__Exercise details__
Would you give again, exactly, the lines running from the line with "Viewport: 863px width, 552px" to the end of the data below, both included?

__Source data__
BEGIN

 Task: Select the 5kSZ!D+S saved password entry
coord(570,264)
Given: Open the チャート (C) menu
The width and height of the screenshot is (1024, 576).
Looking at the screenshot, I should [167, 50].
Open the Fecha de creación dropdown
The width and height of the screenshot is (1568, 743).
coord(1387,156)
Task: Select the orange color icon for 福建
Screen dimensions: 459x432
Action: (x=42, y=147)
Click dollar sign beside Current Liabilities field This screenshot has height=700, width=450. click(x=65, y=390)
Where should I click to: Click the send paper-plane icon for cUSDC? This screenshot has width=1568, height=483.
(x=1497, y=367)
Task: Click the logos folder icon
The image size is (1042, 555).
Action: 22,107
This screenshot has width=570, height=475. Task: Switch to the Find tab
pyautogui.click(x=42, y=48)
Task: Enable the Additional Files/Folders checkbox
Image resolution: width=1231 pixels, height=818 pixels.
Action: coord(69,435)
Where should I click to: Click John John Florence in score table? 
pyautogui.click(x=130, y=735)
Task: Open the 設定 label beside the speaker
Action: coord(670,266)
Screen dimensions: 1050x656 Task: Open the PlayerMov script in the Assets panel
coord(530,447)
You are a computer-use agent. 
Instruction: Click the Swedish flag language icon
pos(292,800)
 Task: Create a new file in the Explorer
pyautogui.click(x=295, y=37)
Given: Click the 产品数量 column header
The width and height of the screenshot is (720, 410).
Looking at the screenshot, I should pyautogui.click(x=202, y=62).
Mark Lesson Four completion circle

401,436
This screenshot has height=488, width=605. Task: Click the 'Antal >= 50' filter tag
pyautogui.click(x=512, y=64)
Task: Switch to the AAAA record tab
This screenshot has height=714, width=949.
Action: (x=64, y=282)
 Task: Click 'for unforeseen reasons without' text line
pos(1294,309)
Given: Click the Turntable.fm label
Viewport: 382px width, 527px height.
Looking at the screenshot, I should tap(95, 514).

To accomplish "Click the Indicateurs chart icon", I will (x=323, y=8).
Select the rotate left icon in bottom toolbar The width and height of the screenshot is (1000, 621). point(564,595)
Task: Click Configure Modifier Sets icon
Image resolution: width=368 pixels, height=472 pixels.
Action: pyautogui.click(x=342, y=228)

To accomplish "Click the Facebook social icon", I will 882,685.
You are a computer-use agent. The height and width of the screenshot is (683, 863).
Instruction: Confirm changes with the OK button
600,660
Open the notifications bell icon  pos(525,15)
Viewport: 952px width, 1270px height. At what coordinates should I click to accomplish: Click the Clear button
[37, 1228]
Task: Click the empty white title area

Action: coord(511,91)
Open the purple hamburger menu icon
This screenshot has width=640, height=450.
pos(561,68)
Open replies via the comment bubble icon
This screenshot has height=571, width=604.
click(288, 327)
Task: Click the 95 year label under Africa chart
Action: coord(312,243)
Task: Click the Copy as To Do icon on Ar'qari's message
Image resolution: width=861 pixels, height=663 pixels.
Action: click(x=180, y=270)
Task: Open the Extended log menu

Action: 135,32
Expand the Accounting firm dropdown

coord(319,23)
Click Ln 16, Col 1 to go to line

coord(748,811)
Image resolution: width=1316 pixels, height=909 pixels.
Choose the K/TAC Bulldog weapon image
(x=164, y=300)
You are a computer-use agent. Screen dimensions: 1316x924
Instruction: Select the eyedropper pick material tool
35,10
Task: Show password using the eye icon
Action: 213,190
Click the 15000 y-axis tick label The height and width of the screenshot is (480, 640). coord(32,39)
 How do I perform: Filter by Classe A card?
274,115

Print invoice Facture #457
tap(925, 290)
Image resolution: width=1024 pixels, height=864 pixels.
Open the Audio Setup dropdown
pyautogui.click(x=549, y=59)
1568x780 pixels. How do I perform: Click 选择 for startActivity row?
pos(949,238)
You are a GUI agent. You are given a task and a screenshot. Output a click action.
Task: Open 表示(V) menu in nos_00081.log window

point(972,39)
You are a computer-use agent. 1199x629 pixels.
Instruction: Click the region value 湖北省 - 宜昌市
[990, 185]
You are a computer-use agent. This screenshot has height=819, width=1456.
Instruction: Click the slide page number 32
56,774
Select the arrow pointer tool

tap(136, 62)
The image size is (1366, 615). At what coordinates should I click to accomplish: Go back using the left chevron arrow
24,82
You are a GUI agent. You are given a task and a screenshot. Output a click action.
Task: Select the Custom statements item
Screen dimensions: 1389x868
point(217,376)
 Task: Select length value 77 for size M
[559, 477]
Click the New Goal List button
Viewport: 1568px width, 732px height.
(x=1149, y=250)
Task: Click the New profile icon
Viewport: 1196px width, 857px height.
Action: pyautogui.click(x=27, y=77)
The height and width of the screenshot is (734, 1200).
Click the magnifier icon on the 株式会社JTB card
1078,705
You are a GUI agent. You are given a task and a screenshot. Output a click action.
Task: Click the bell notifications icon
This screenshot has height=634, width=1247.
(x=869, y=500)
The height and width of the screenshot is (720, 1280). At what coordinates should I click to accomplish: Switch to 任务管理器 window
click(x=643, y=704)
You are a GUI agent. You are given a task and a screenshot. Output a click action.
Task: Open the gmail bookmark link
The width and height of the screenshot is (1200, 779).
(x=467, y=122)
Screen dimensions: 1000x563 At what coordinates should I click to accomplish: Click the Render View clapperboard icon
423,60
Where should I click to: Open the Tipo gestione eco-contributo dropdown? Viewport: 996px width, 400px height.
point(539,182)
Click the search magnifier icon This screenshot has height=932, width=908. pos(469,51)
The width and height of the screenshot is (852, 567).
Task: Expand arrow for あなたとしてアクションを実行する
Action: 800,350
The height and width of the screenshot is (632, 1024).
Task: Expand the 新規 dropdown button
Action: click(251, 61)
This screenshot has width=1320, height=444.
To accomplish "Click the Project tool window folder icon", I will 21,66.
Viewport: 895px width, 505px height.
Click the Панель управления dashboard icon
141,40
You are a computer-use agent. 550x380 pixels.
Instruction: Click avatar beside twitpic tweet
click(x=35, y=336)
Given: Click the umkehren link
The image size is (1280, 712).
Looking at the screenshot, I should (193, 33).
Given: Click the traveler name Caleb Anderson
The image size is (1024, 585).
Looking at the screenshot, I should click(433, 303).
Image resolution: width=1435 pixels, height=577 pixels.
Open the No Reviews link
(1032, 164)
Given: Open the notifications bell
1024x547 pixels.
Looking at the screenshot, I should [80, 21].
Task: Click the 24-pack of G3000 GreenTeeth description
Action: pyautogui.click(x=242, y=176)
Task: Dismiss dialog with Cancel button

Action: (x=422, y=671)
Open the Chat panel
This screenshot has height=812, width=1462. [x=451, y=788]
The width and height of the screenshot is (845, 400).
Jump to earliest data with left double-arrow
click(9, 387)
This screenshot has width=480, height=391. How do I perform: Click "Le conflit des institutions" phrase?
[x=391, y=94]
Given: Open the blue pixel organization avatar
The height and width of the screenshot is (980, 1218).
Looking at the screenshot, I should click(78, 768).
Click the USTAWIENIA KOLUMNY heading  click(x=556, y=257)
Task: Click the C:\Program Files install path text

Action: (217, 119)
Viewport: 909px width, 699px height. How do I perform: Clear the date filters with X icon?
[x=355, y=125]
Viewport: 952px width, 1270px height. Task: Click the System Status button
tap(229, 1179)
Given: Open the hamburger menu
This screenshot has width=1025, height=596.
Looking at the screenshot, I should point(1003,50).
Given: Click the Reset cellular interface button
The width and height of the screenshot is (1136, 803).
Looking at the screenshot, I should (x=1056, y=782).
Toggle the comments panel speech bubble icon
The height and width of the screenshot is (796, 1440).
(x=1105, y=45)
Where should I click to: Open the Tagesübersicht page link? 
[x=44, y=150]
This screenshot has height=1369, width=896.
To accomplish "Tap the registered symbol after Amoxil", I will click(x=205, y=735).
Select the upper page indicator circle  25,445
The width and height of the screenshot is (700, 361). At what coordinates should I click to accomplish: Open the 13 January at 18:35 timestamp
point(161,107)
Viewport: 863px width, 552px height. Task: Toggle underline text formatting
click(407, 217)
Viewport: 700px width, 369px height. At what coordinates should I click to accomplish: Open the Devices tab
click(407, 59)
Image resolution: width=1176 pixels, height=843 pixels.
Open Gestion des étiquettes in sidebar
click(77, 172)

END

__Solution below__
Viewport: 863px width, 552px height. Task: Toggle underline text formatting
click(407, 217)
Viewport: 700px width, 369px height. At what coordinates should I click to accomplish: Open the Devices tab
click(407, 59)
Image resolution: width=1176 pixels, height=843 pixels.
Open Gestion des étiquettes in sidebar
click(77, 172)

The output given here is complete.